I would argue that unnecessary volume is in fact detrimental to stability in chop. A voluminous  board (with exposed deck and rails) will be affected by chop much more than lower volume board where rails are submerged. I find that the volume to weight ratio of around 1.1 (including the weight of a board and fins)  is the most optimal. My 130l JL Destroyer is my most stable board in rough, choppy and windy conditions. Much more stable that my higher volume (and wider) SUP Sports Stoke board. For reference I am 240 pounds and 6'4.

This is an interesting take and as I read more it seems to be a popular opinion.  Our very limited experience has been that we've lost stability as we've gone down in volume.  Perhaps it's a result of our early stages of skill building.  Maybe I'll try my brother's 8'11" AllWave a bit and see how it goes.

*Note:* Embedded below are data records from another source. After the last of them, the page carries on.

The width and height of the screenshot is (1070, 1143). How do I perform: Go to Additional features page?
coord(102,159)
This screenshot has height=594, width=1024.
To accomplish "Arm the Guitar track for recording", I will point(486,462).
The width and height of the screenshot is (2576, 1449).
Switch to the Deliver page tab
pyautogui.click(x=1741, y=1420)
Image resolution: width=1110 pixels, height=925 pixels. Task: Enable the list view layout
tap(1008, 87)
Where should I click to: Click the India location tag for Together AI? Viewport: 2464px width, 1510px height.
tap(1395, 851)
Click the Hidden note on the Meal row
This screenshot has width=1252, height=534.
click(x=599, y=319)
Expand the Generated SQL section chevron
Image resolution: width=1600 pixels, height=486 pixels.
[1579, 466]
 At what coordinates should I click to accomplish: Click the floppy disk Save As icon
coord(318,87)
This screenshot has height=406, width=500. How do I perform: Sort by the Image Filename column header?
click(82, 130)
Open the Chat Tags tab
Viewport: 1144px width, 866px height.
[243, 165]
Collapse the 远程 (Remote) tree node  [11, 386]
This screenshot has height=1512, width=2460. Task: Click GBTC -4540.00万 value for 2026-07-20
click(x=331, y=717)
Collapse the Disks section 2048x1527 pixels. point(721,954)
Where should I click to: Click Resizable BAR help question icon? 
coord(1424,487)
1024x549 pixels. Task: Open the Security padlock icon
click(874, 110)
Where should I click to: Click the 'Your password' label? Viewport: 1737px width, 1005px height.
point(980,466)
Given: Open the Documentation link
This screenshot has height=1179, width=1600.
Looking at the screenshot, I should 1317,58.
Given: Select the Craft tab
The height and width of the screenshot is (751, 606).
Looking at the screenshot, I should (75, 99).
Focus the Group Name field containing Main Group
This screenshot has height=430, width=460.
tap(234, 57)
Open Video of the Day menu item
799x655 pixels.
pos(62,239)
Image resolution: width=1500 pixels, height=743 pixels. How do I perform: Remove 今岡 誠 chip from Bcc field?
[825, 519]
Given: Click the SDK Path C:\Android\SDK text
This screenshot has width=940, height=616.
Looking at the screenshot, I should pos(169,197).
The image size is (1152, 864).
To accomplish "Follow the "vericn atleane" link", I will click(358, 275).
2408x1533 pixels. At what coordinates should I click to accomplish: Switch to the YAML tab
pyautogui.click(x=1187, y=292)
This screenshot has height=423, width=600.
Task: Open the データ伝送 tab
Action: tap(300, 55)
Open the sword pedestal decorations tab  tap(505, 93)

Also, in my internet searching of various forums, the Sunova Shroom came up.  They have a dealer not too far from here.  I wonder how it paddles out through a beach break and handles head high waves.  I've had a tab open with the Destroyer on it for about a month now.  Shipping to Vancouver Island is likely a bit of an issue.  We have a cottage on the Big Island, but it's rented out currently.  If I ordered a board at a time when we are there it would be so easy with JL on Oahu.  A local shop here carries Starboard which makes the Whopper Jr. attractive (I found the whopper very easy to tail turn).